The U.S. currently employs an “opt-in” donation system for organ donation, meaning people need to make a conscious decision to check the box on their driver’s license application indicating that they are willing to be an organ donor.

But many other countries – like Spain, the U.K., Austria and France – have elected to use an “opt-out” donation system, in which individuals are assumed to be donors unless they register their decision to opt-out. Opt-in models often suffer from low participation.

“Not necessarily due to opposition,” the Health Policy Partnership explains, “but because of inertia or lack of awareness.
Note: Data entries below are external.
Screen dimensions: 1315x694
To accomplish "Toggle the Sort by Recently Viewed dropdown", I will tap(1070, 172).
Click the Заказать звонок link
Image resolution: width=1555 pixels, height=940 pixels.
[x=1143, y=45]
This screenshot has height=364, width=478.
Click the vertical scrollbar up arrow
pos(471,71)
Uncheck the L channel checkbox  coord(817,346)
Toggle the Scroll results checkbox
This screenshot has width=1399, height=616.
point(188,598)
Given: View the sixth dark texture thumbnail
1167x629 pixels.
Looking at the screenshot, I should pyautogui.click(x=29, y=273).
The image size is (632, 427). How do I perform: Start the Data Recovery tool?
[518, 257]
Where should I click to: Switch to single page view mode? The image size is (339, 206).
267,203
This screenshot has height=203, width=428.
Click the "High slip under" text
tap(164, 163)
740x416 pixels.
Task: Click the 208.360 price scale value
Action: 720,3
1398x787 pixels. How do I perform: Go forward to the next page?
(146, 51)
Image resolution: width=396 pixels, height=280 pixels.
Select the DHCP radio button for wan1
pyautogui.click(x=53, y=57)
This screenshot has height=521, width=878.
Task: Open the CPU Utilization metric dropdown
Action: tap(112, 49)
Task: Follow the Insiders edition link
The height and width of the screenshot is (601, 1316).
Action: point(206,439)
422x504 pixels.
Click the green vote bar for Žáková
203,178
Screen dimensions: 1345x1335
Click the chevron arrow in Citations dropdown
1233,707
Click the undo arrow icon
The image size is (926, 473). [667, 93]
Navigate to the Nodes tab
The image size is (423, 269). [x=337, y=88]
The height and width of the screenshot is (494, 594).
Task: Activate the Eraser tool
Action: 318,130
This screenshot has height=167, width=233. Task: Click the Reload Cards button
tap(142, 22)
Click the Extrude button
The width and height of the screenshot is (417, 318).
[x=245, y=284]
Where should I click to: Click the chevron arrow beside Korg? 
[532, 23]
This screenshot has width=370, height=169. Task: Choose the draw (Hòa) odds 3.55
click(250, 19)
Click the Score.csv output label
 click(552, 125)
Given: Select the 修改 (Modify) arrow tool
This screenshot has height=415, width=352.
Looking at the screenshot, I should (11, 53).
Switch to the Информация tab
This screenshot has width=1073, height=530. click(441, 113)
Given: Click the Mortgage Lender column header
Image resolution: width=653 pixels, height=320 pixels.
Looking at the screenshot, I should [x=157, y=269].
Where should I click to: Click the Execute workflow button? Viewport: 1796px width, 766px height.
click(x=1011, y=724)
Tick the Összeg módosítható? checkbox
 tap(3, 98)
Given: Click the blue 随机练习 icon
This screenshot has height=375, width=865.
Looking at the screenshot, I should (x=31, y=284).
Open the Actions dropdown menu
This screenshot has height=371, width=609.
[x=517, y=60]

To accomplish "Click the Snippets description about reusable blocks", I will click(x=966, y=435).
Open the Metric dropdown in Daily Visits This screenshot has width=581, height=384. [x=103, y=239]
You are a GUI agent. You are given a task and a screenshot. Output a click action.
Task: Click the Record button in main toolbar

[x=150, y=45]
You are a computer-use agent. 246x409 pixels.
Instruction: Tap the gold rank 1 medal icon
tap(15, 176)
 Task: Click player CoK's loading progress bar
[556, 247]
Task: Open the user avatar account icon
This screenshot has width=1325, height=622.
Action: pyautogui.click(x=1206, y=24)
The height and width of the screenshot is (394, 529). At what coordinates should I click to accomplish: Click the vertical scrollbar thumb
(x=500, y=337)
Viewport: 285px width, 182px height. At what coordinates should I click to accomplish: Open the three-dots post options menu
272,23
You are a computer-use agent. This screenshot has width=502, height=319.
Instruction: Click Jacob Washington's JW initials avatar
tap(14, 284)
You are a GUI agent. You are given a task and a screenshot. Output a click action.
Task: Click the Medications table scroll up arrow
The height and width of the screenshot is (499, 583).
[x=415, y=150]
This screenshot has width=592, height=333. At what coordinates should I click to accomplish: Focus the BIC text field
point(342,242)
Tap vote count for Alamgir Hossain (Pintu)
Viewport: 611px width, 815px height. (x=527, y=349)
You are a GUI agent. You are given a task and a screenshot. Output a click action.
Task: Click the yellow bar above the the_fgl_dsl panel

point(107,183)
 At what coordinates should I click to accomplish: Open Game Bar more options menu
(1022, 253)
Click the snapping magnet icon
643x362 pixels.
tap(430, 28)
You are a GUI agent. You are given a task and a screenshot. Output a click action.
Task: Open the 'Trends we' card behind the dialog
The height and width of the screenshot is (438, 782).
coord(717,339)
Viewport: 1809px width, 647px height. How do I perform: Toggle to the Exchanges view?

People might have no objection to organ donation, but do not join registers due to ‘not getting around to it.’”

Statistically, opt-out policies lead to higher organ donation registration rates, which would theoretically lead to more organ donations and lives saved, according to a 2012 Cornell University study that helped launch campaigns pushing for the US to adopt such policies. 

Unfortunately, this has not been shown to be true in practice. A 2025 study examined several countries in Europe who had converted from opt-in to opt-out policies, and found that the policy switch, on average, led to a “nonsignificant increase in annual deceased donor rates of +1.21 people per million population” and a “significant decrease in living donor rates of -4.59 people per million population.” Across four additional studies, the experts found that this was due to a “crowding out effect.” Essentially, the reduced willingness for living altruistic (vs. familial) donations was “attributable to a stronger belief that the organ supply is sufficiently met with deceased donations under opt-out (vs. opt-in).”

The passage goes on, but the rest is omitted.